Comment parvient-on à imposer aux jeunes filles des critères de beauté inatteignables alors que la majorité d’entre elles ne ressemblent en rien aux modèles qu’on leur propose ? Cette situation aurait, aux dires de certains analystes, des racines économiques. En présentant un idéal difficile à atteindre et à maintenir, on assure la croissance et la rentabilité de l’industrie des produits amincissants et des cosmétiques. (On évalue que l’industrie des produits amincissants génère à elle seule 60 milliards de dollars (américains) chaque année en vendant des cures amincissantes sporadiques[1], à la suite desquelles 80 p. cent des personnes reprennent les kilos perdus pendant ce régime) [2]. Les publicitaires savent que, si les filles et les femmes sont insatisfaites de leur apparence, elles sont plus susceptibles d’acheter des produits de beauté, de nouveaux vêtements et des produits de régime – une gigantesque industrie médiatique s’est donc construite en alimentant, tout simplement, cette insatisfaction qui ronge la plupart des femmes. [3]
Ces messages sont si puissants et si répandus au sein de notre société que les filles s’en trouvent affectées bien avant d’être mises en contact avec les publicités et les magazines de mode ou de beauté : on a découvert qu’une fillette de trois ans préfère les pièces d’un jeu illustrant des gens minces plutôt que des gens plus en chair.[4] Les filles sont aussi exposées aux messages de beauté plus facilement par le biais des médias sociaux sur leurs appareils électroniques personnels. Le besoin d’être constamment connecté aux réseaux sociaux permet aux messages sur la nécessité « d’avoir une vie parfaite » et « d’être belles en tout temps » de s’immiscer dans chaque aspect de leur vie[5].
Une surexposition à ces images affecte les filles en les poussant à acheter des produits de beauté et des régimes amincissants, mais les conséquences de cette situation sont plus graves encore. Selon la recherche, quand des filles et des femmes sont constamment exposées à ces images retouchées dans PhotoShop de femmes jeunes, minces et à la peau lisse, elles risquent de développer une dépression, un manque d’estime de soi et une insatisfaction corporelle : une de ces études montre que la moitié des filles âgées de 16 à 21 ans affirment vouloir subir une chirurgie pour améliorer leur apparence [6].

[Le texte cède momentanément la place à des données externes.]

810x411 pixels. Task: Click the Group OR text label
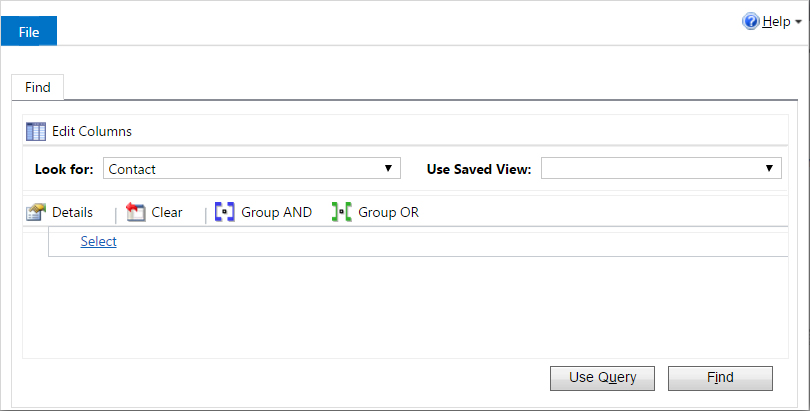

Jean Kilbourne, une militante de l’image des femmes dans les médias, en conclut que « Nous, les femmes, sommes devenues accros à l’idée de consommer des produits amincissants qu’on nous vend dans les publicités des magazines féminins et dans nos émissions préférées – tout ce beau discours nourrit notre angoisse liée au surpoids » [7] . Ce flot de messages sur la minceur, les régimes et la beauté ne cessent de répéter aux jeunes filles « ordinaires » qu’elles ont constamment besoin d’améliorer leur image – et que le corps féminin est un objet imparfait qu’on se doit de parfaire. Dans certains cas, il peut s’agir d’un facteur favorisant le développement de troubles alimentaires chez les filles et d’un obstacle à leur rétablissement. Selon Robbie Campbell (Ph. D.), professeur en psychiatrie à l’Université Western, bien que de multiples facteurs contribuent aux troubles alimentaires, « les médias influencent la seule chose qui semble perpétuer le problème. Ils sont des déclencheurs incessants alors que nous tentons de favoriser le bien-être chez ces jeunes filles[8]. »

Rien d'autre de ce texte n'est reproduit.